Academic Advising

On the first day of camp, you choose an academic advisor from among the faculty, and that person's role is to help you address the question: What kind of academic experience do you want to create this summer?

The possibilities aren't endless, but they're vast: in 2018 alone, we taught 120+ courses, gave 17 colloquia, and ran 36 small-group projects. You can start a journey in "Intro Number Theory" that continues with "Modular Forms," "Riemann's Explicit Formula," and "Rational Points on Elliptic Curves," or you can try something off the beaten path with "Axiomatic Music Theory" or "Mathematical Art History." Delve into a research topic with one of our proposed projects, or suggest your own topic and we'll find an instructor to mentor you. You can even choose to teach your own class in the last week of Mathcamp (a great way to get deeply familiar with a topic), and we'll pair you with an instructor to coach you on both style and substance as you refine your talks on "The Curse of Dimensionality," "Dirichlet Series," and "A Slice of PIE."

Photo of an advising meeting

You can choose any instructor to be your advisor (we'll ask you for your top preferences, and then run a matching algorithm to make the assignment); you just pick someone you think you'll be comfortable talking with. You'll meet with your academic advisor on orientation day at the beginning of camp, and then again once a week throughout the program, and they'll help you choose your classes and make sure that you're having a productive, fun summer.

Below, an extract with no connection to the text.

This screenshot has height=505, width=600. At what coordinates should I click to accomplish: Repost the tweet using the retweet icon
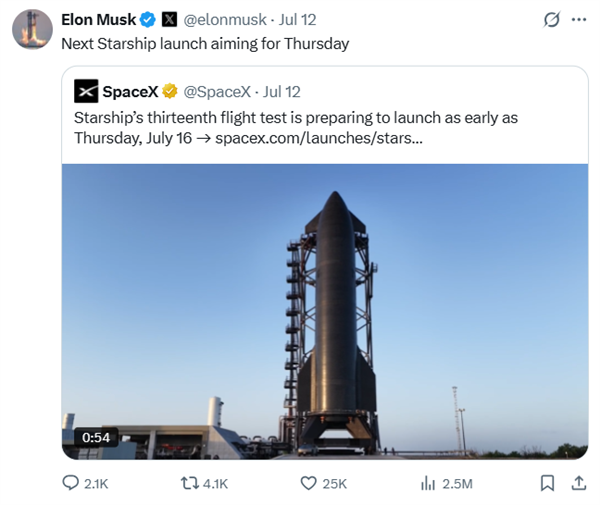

The Mathcamp schedule is so packed that it may seem daunting at first. However, it is important to remember that none of the classes are mandatory. We assume that you are at Mathcamp because you want to do math, but exactly how much time you spend in class is up to you. In fact, we discourage students from going to too many classes. Some of your most important learning experiences will take place outside of class: thinking about what you've learned, doing homework, talking to the visiting lecturers, solving problems with friends, or working on your independent project.

There are no required classes at Mathcamp, and there is no minimum number of classes that you have to attend: you have full control over the design of your schedule. We expect you to do a lot of math (that's why you're at camp!), but we recommend that you do not go to a class in every time slot. Instead, we encourage you to use at least one period a day to review material from your classes, work on homework problems, or just take a break.